-- Tasks --
**1)** Do these statements agree with the article below on Fahmi Mursyid's tape-loop music? Answer yes or no for each, quoting the deciding words. (a) Fahmi Mursyid comes from Yogyakarta. (b) His whole discography can be bought on Bandcamp for about twelve dollars. (c) The sounds are built from Walkman tape loops with effects pedals and VCV Rack patches.
**2)** Write the next part of the article below on Fahmi Mursyid's tape-loop music, starting after its last sentence.

───── Provided text

Eerie, amazing sounds from tape loops, patches – like whales in space

Fahmi Mursyid from Indonesia has been creating oceans of wondrously sculpted sounds on netlabels for the past years. Be sure to watch these magical constructions on nothing but Walkman tape loops with effects pedals and VCV Rack patches – immense sonic drones from minimal materials.

Fahmi hails from Bandung, in West Java, Indonesia. While places like Yogyakarta have hogged the attention traditionally (back even to pre-colonial gamelan kingdom heydeys), it seems like Bandung has quietly become a haven for experimentalists.

He also makes gorgeous artworks and photography, which I’ve added here to visualize his work further. Via:

This dude and his friends are absurdly prolific. But you can be ambitious and snap up the whole discography for about twelve bucks on Bandcamp. It’s all quality stuff, so you could load it up on a USB key and have music when you’re away from the Internet ranging from glitchy edges to gorgeous ambient chill.

Watching the YouTube videos gives you a feeling for the materiality of what you’re hearing – a kind of visual kinetic pcture to go with the sound sculpture. Here are some favorites of mine:

Via Bandcamp, he’s just shared this modded Walkman looping away. DSP, plug-in makers: here’s some serious nonlinearity to inspire you. Trippy, whalesong-in-wormhole stuff:

The quote added to YouTube from Steve Reich fits:

“the process of composition but rather pieces of music that are, literally, processes. The distinctive thing about musical processes is that they determine all the note-to-note (sound-to-sound) details and the overall form simultaneously. (Think of a round or infinite canon.)”

He’s been gradually building a technique around tapes.

──────────
───── Data lines

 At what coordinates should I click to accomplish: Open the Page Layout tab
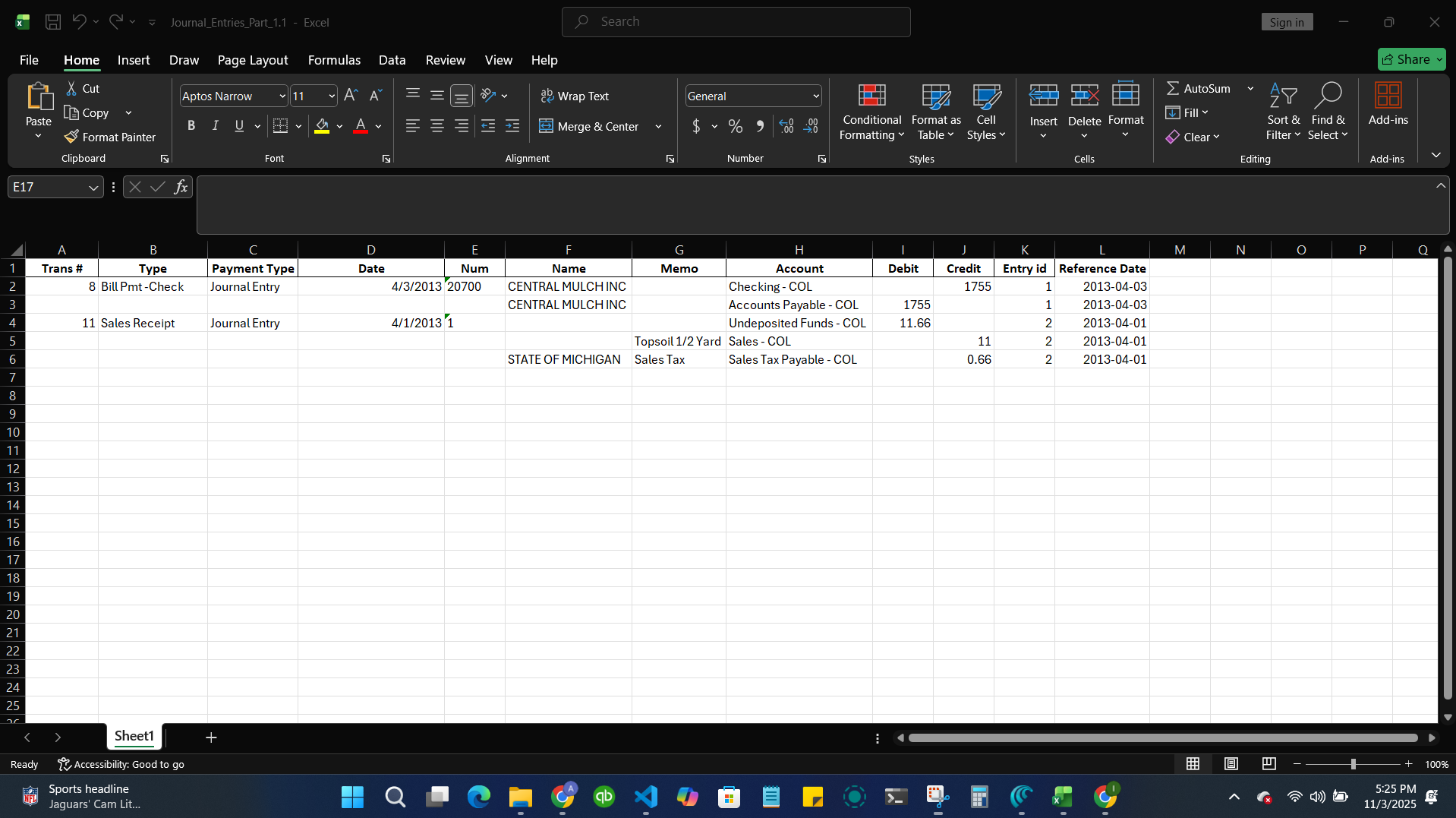[x=252, y=60]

──────────

-- Expected results --
**1)**
(a) No. "Fahmi hails from Bandung, in West Java, Indonesia."
(b) Yes. "snap up the whole discography for about twelve bucks on Bandcamp"
(c) Yes. "nothing but Walkman tape loops with effects pedals and VCV Rack patches"

**2)**
But there’s an analog to this kind of process, working physically, and working virtually with unexpected, partially unstable modular creations. Working with the free and open source software modular platform VCV Rack, he’s created some wild ambient constructions:

Or the two together:

Eno and Reich pepper the cultural references, but there are aesthetic cues from Indonesia, too, I think (and no reason not to tear down those colonial divisions between the two spheres). Here’s a reinterpretation of Balinese culture of the 1940s, which gives you some texture of that background and also his own aesthetic slant on the music of his native country:

Check out the releases, too. These can get angular and percussive:

— or become expansive soundscapes, as here in collaboration with Sofia Gozali:

— or become deep, physical journeys, as with Jazlyn Melody (really love this one):

Here’s a wonderful live performance:

I got hooked on Fahmi’s music before, and … honestly, far from playing favorites, I find I keep accidentally running over it through aliases and different links and enjoying it over and over again. (While I was just in Indonesia for Nusasonic, it wasn’t the trip that made me discover the music – it was the work of musicians like Fahmi that were the reason we all found ourselves on the other side of the world in the first place, to be more accurate. They discovered new sounds, and us.) So previously:

The vaporwave Windows 98 startup sound remix no one asked for

The post Eerie, amazing sounds from tape loops, patches – like whales in space appeared first on CDM Create Digital Music.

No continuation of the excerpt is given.